Unsung Heroes of Rock & Roll by Nick Tosches

Unsung Heroes of Rock & Roll by Nick Tosches

Author:Nick Tosches [Tosches, Nick]
Language: eng
Format: epub
Published: 2014-07-07T11:28:37+00:00


Jackie Brenston

To the Package Store in Style

The exemplary Christian capitalist Sam C. Phillips, founding father of those great Memphis institutions of the 1950s, Sun Records and Holiday Inns, is said to have expressed the view that a certain 1951 recording (which, as co-incidence has it, was produced by him) was the first true rock-'n'-roll record ever made; and this notion from on high has been echoed by others. While it certainly is not the case - there being no first rock-'n'-roll record any more than there is any first modern novel - the fact remains that the record in question was possessed of a sound and a fury the sheer, utter newness of which set it apart from what had come before. In a way, it can be seen as a turning point, an embarking from the rock-'n'-roll of the 1940s towards a brave new world of pegged pants, filtered cigarettes, and Medalo Bops: "Rocket '88'" by Jackie Brenston and His Delta Cats.

Jackie Brenston was born on August 15, 1930, in Clarksdale, Mississippi, the delta town where Highway 49 meets Highway 61. Since early in the century Clarksdale had been one of the most musically fertile places in the South. It was where Son House, Charley Patton, and Robert Johnson worked their wicked magic in jukejoints at the outskirts of town. (And where, according to House, Johnson literally sold his soul to the Devil one night, standing at the crossroad.) It was where Muddy Waters, who had grown up listening to and learning from those men, made some of his first recordings. It was where John Lee Hooker and Eddie Boyd were born.

Falsifying the date of his birth, Brenston enlisted in the Army in 1944. Returning to civilian life, and to Clarksdale (indeed, who, though he may travel the wide world over, can resist the allure of Fourth Street?), in 1947, he fell in with a local character named Jesse Flowers, who drank and played the saxophone. It was Flowers who aided Brenston in his quest to discover that instrument's most degraded possibilities. By the close of the decade Brenston, the proud owner of the shiniest secondhand saxophone in all of Coahoma County, had succeeded.

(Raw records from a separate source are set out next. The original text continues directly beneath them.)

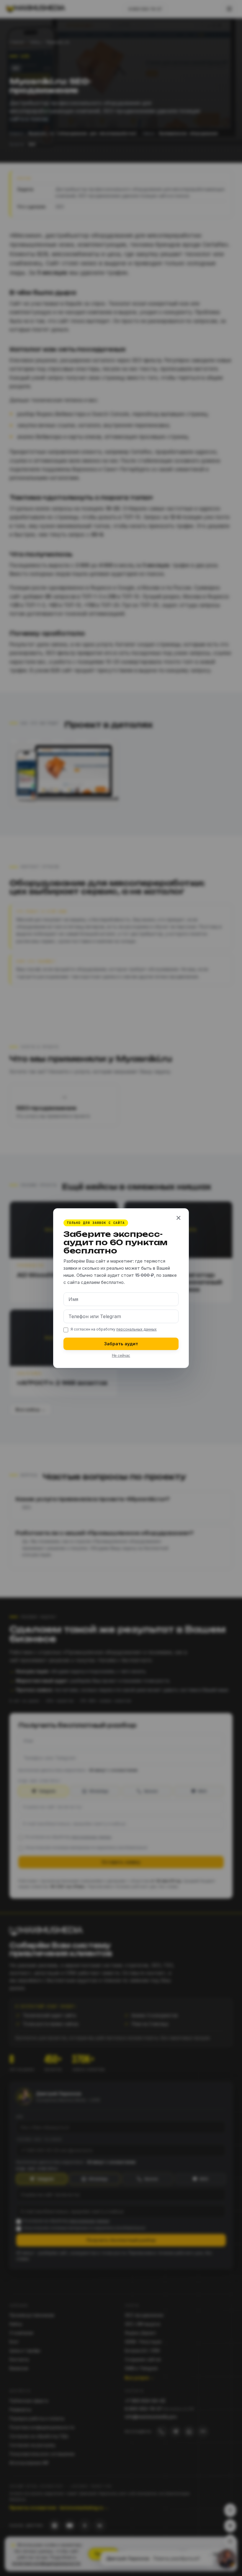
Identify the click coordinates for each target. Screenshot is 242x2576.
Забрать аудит (121, 1343)
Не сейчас (121, 1355)
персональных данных (136, 1329)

Entering at this point into the scheme of things was Isaiah Turner, an eighteen-year-old disc-jockey who had the shiniest suits in Clarksdale. He also had a band, in which he played piano and sometimes sang. He had seen Muddy Waters get out of Coahoma County and go on to make records - one of which, "Louisiana Blues," was now becoming a hit - for Chess. He saw no reason why he, a far sharper dresser than that former cotton picker, should not do the same. As 1950 became 1951, Ike Turner was ready to start making records. There was only one problem. His lead singer, Johnny O'Neal, had recently been signed by King Records, and he had run off, leaving the rest of the band to stand around picking lint from their suits on the corner of Fourth Street.